Why do two of the questions say “renovation/addition or replacement”? Those are very different levels of proposals.

The state requires that the ballot questions be worded very broadly. In fact, our Public Buildings Commissioner has been very clear that both schools will be completely rebuilt and we are well into the planning stages and public input process for both projects. We can’t do this without help from the Mass School Buildings Authority and your approval on the ballot.

 

How did certain schools get picked for the referendum?

Many schools are in poor condition and not equal to the quality of the new schools approved by voters in 2013, but two of the schools in the worst condition are Countryside and Franklin, and they are most in need of urgent replacement. Countryside, in particular, needs to be moved to higher ground to stop regular flooding of the building, and it needs additional space capacity in the classrooms and offices for modern educational expectations. (One of the major development projects nearby will also be contributing funding toward this project.)

If these two questions do not pass – and you can vote separately on each of the three questions if you want – then these projects will not happen and your nearby school of concern will also get pushed back on its timetable for eventual renovation or reconstruction.
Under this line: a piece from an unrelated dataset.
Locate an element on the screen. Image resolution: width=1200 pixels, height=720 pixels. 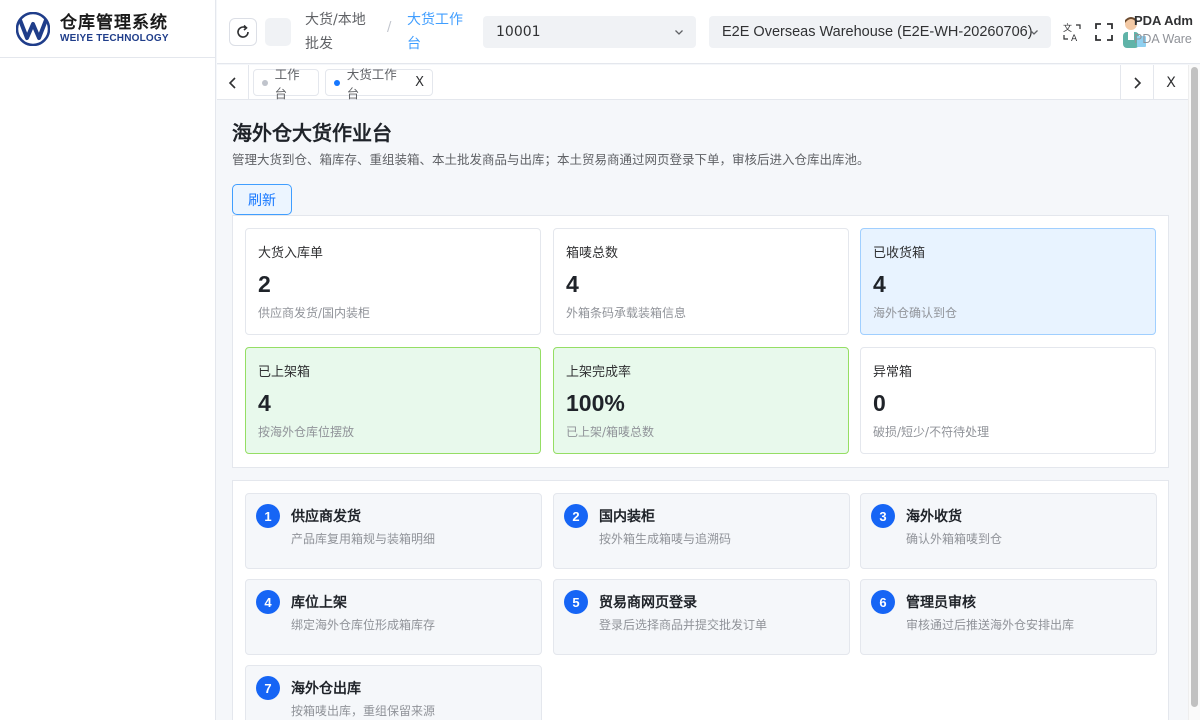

There is also money for bonding Horace Mann renovations in the first ballot question, the operating override. And when that project is completed, that annual money for bonding will be re-applied to other school renovation projects as needed.

 

Will my road get fixed now if this referendum passes?

It might. But if it doesn’t pass, then it’s definitely much less likely. The road maintenance budget is going to fall a lot further behind without an additional infusion of permanent revenue.
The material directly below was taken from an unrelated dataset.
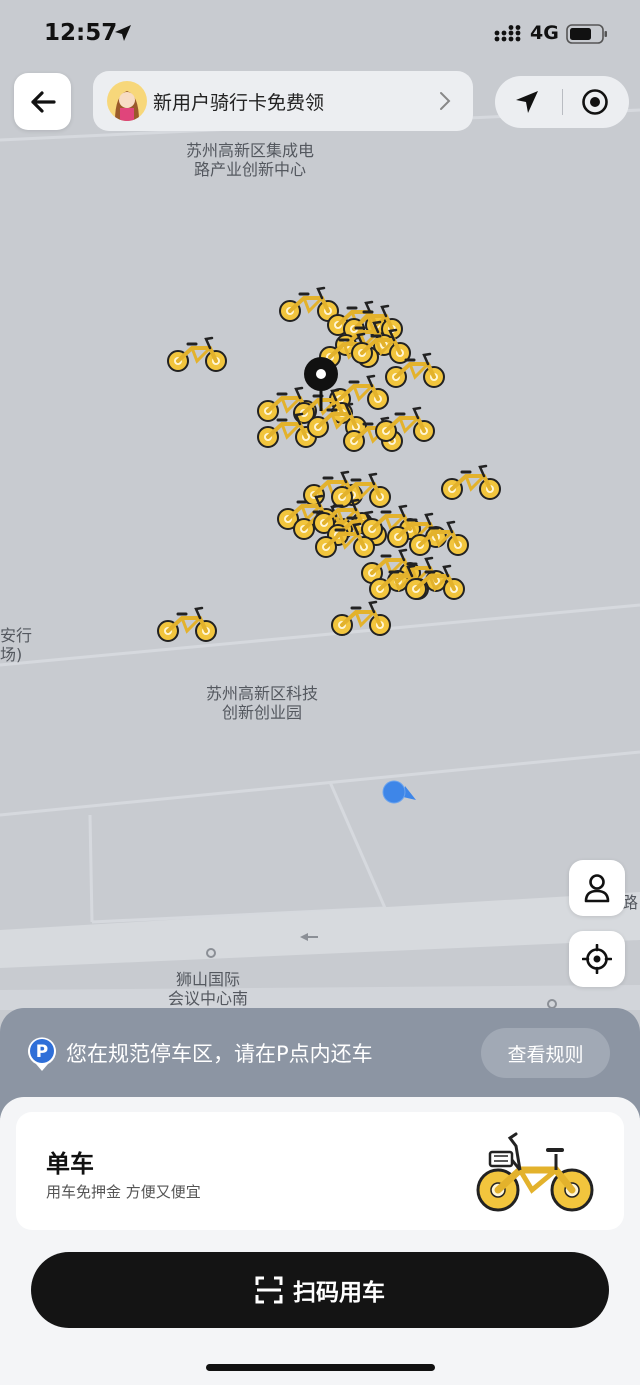 This screenshot has height=1385, width=640. What do you see at coordinates (320, 1368) in the screenshot?
I see `home-indicator` at bounding box center [320, 1368].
If you’re worried about declining roads (or perhaps slipping school quality for that matter), these things depend on having more revenue, not less. It only gets worse with less revenue available. There’s not a lot left to cut from other places, and we’re falling behind our neighboring communities.

 

Are the promised spending priorities permanent?

For the first budget after this referendum, these will be guaranteed expenditures as stated. Legally we can’t make any new revenue be bound to a specific line item forever because we are required to have the flexibility in the future to balance our budget by any means necessary if overall revenues were to take a sudden hit, and we also can’t be bound to fund something forever that might not always exist.
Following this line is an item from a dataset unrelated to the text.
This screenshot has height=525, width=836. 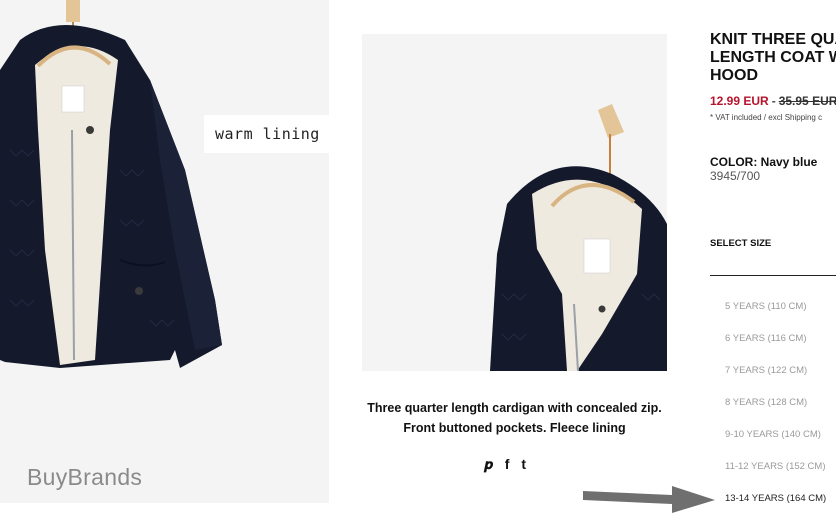 I want to click on title-line-1: KNIT THREE QUA, so click(x=773, y=40).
However, in practical terms, Newton is in such a tight fiscal position that we will realistically only be able to bolster the budget items mentioned in the referendum with this new revenue, and we won’t really have much maneuverability to do anything else with it other than what the referendum is promising.

 

This tax increase is really hard on people with limited, fixed-incomes. What do I do?

I completely understand that property taxes are regressive and hard to keep up with on a limited, fixed-income because your appreciating asset does not become new money for you until you sell it. That’s why we have increased eligibility for tax relief programs for seniors, certain people with disabilities, and veterans as well as increasing the amount of relief. You can call City Hall at any time to find out if you might qualify and how it works.

But the unfortunate reality of the situation is that Massachusetts municipalities like Newton are stuck between a rock and a hard place. This is the mechanism by which we fund our local budgets and we don’t have much flexibility from the state on how that works. When our costs for existing services rise much faster than our annual revenues, especially for critical and legally mandated services, we are not given much choice other than to ask residents to chip in a bit more for additional revenue.